● SOURCE MATERIAL
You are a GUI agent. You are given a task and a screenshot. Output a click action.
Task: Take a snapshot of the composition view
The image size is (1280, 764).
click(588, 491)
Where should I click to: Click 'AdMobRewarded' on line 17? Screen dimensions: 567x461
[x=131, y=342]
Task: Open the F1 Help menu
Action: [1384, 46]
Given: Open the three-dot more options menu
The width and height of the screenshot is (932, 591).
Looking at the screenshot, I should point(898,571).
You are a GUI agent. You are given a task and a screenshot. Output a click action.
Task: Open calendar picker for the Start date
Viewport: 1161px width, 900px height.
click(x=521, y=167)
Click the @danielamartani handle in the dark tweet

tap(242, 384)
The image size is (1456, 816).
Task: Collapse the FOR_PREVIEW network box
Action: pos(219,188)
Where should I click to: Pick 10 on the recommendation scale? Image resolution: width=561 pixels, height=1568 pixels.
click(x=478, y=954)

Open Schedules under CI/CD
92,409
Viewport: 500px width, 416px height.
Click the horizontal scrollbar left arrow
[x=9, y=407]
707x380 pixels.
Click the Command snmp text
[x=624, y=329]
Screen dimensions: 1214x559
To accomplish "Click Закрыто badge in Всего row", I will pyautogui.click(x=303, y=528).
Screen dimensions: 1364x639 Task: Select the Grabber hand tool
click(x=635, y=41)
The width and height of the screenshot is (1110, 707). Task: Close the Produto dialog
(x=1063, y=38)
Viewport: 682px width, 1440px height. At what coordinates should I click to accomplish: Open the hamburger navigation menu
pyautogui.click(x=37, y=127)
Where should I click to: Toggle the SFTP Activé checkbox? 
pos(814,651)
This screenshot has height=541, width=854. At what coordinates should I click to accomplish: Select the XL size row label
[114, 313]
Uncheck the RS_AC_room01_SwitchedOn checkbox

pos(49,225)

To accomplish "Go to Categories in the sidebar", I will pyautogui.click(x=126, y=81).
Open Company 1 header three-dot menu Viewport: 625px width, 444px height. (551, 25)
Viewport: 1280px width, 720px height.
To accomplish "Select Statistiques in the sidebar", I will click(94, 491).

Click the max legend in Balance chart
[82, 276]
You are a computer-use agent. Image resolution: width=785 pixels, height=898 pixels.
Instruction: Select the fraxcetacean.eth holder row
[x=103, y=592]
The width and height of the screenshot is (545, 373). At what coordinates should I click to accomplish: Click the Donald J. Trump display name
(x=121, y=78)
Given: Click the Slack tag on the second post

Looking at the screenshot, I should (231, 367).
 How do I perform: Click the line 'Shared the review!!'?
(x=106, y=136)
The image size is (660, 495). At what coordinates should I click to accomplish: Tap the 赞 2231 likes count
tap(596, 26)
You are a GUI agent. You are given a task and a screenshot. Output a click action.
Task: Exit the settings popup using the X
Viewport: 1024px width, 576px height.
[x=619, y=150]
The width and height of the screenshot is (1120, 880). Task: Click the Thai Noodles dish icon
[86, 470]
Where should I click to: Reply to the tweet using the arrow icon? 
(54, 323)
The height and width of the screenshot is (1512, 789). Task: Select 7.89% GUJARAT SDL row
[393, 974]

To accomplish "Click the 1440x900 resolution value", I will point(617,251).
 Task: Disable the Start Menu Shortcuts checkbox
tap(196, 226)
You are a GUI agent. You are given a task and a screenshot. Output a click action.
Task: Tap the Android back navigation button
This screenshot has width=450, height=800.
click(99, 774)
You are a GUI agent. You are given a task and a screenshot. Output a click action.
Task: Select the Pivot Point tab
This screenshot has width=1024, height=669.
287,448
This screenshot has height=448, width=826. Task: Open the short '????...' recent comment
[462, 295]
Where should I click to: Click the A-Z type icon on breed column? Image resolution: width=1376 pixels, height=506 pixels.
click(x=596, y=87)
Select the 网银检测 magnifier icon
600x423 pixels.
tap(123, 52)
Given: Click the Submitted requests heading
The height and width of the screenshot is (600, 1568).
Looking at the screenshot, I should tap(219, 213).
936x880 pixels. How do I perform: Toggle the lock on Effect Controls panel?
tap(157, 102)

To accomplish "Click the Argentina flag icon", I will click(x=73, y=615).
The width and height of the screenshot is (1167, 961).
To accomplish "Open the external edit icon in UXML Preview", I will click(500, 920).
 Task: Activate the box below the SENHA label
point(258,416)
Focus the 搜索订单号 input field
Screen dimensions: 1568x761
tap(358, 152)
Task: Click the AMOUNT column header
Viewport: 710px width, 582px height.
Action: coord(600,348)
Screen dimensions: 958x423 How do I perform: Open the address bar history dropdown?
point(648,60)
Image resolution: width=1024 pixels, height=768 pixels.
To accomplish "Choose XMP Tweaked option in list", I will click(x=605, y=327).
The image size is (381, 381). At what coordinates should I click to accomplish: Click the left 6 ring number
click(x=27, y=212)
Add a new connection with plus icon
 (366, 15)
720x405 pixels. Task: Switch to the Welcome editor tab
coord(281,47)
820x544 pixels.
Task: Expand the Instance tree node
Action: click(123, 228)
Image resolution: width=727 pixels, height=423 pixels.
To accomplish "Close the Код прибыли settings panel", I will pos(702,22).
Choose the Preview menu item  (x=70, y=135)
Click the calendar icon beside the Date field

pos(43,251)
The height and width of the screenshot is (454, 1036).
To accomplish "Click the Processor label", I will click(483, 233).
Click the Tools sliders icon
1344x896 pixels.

● WHAT YOU WILL DO
The number of lines in the listing above that contain "sidebar" is all that should be stated.

● ANSWER SPACE
2